举个例子,螺内酯被禁忌的一种情况是接受雄激素剥夺治疗的男性的前列腺癌,因为体外研究表明,在没有任何其他雄激素的情况下,螺内酯可以显著加速癌症的生长。
相应地,有三个病例报告描述了螺内酯治疗前列腺癌患者前列腺癌的显著恶化,这使得作者得出结论,螺内酯在某些情况下具有潜在的促雄激素作用,也许应该被认为是一种选择性雄激素受体调节剂(SARM),尽管它具有主要的拮抗作用。然而,在另一个病例报告中,螺内酯在前列腺癌男性患者的前列腺特异性抗原正常化方面是有效的。此外,螺内酯治疗前列腺癌的研究有限。

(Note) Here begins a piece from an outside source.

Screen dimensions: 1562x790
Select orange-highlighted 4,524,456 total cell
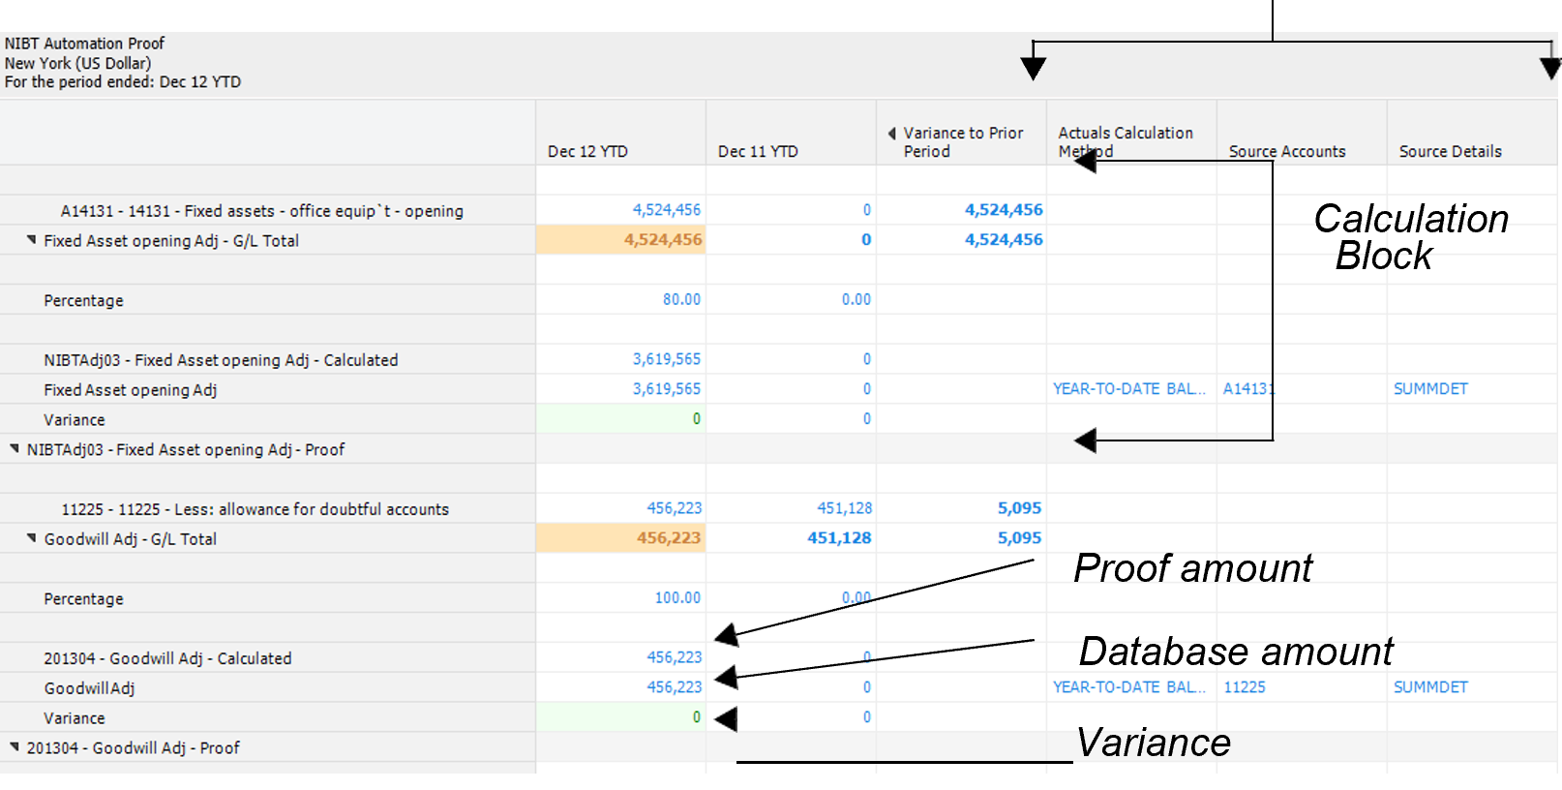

Canrenone binds to and blocks the AR in vitro.[28] However, relative to spironolactone, canrenone is described as having very weak affinity for the AR.[49] In accordance, replacement of spironolactone with canrenone in male patients has been found to reverse spironolactone-induced gynecomastia, suggesting that canrenone is comparatively much less potent in vivo as an antiandrogen.[28] As such, based on the above, the antiandrogenic effects of spironolactone are considered to be largely due to other metabolites rather than due to canrenone.[28][50][51] In accordance, 7α-TS and 7α-TMS have been found to possess approximately equivalent affinity for the rat prostate AR relative to that of spironolactone, thus likely accounting for the retention of the antiandrogenic activity of spironolactone.[30]

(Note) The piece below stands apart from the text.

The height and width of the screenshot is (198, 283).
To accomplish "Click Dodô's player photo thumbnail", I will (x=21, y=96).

Spironolactone is described as having relatively weak antiandrogenic activity.[52][49][53][54] Nonetheless, it is useful as an antiandrogen in women, who have low androgen levels compared to men.[55][56] In addition, considerable incidences of gynecomastia, decreased libido, and erectile dysfunction have been reported in men taking very high doses of spironolactone (200 to 400 mg/day).[55]

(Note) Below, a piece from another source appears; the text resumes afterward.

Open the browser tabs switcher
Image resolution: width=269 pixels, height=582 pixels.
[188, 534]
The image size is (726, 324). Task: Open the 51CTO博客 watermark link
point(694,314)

Spironolactone has been found to have effectiveness in the treatment of hirsutism in women at a dosage of as low as 50 mg/day.[60] The effectiveness of spironolactone in the treatment of hirsutism in women has been found to be near-significantly greater at a dosage of 100 mg/day relative to a dosage of 200 mg/day (19% ± 8% and 30% ± 3% reduction in hair shaft diameter, respectively; p = 0.07).[61][62][35] Levels of free testosterone were unchanged, suggesting that the antiandrogenic efficacy of spironolactone was due exclusively to direct AR blockade.[61][62] In addition, other studies have found that 100 mg/day spironolactone is significantly or near-significantly inferior to 500 mg/day flutamide in improving symptoms of acne and hirsutism.[63][64][65] One study compared placebo and dosages of spironolactone of 50, 100, 150, and 200 mg/day in the treatment of acne in women and observed progressive increases in response rates up to the 200 mg/day dosage.[35][66] These findings suggest that the antiandrogenic effectiveness of spironolactone is not maximal below a dosage of 200 mg/day, and are in accordance with the typical dosage range of spironolactone of 50 to 200 mg/day in women.[63][52][67][66]
Studies have found that spironolactone is associated with a significantly lower risk of prostate cancer in men (HR = 0.69).[68][69] This was apparent for high-dose spironolactone, using doses of 75 mg/day and above (HR = 0.74).[68] Conversely, lower doses of spironolactone (<75 mg/day) were not associated with a decreased risk of prostate cancer (HR = 0.99).[68] Levels of prostate-specific antigen (PSA) were assessed and were found to be significantly lower in spironolactone-treated men.[68] The decreased incidence of prostate cancer with spironolactone was hypothesized to be due to its known antiandrogenic activity.[68]